A high-performance growth culture carefully defines, measures and reinforces shared company values. It drives the behaviors which determine the quality and volume of employee (discretionary) effort, and which in turn determine staff productivity, and the quality and amount of work that gets done.
A company transformation requires new revenue strategies and increased effort from many people. Corporate culture is the human performance engine that directly impacts the level of success, or failure, for every business strategy, revenue initiative, operational performance and change transformation.
Innovation is the Secret Ingredient
There is an evidence-based, undeniable correlation between innovation and business growth. But corporate turnarounds frequently go wrong when pursuing a high number of small improvements to products or services. In a company transformation, it is far more effective to pursue very few high impact innovations.
Corporate turnarounds also flounder when pursuing the wrong product innovations.
Most company executives think they know what their customers want. And they are partially right. But their inaccuracy lies in subconsciously inflicting their own bias, thinking customers are all the same, believing customer wants are static and all customer wants translate into a willingness to pay. Small inaccuracies in customer preferences for your products and services are usually what lead to revenue declines.
Failing to verify exactly what different customer segments want creates a cascading effect that degrades product R&D, marketing offers, sales conversions, services delivery and customer experience (CX) objectives. The negative financial impact incurred in any one of these areas is a significant hidden loss than often goes unrecognized until it's a serious problem.
Fortunately, customers will tell you what they want, and how to improve your products or services, if you ask them. Companies that collaborate with customers during product design, manufacturing, distribution, sales, service and returns create more valuable products and services.
We're in the age of the social customer. Customers want to provide input to their suppliers. And that input is valuable in steering the company to produce products and services that are enthusiastically embraced by customers and producing customers that make repeat purchases with their suppliers.
A Change Management Program Keeps Staff Engaged
Charles Darwin first discovered that, "It is not the strongest or the most intelligent who will survive, but those who can best manage change." That discovery is directly applicable to corporate turnaround programs.
A company transformation must be willing to upend the status quo, dismiss business as usual or let go of old norms to make way for new ways of doing business.
But adapting to new business conditions, growth programs, cost controls or business models creates a lot of change. And the problem with change is that it causes anxiety for employees. And while the changes are endorsed by the few imposing them, they are not so well accepted or are even contested by the majority receiving them.
To bridge that difference, a change management program systemically shifts individuals, teams, and organizations from a current state to a defined future state while mitigating productivity loss during the transition, creating an environment for sustained change and realizing the benefits of change more quickly.
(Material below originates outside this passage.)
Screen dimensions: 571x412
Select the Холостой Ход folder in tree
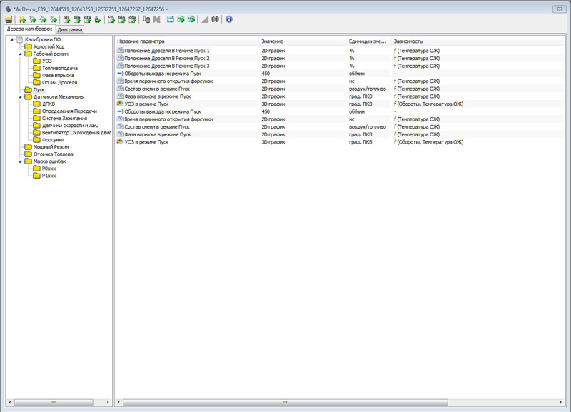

Some of the change events and artifacts to make this happen include a change readiness assessment, Comms Plan, business impact analysis, learning and training tools, intermediation measures and value realization measurements. These steps ensure resistance to change will not delay or derail the company transformation.
For most companies, embracing change is not the norm and is a difficult journey. A time-phased change management plan will help the journey and keep staff feeling engaged, instrumental to the effort and focused on their daily contributions.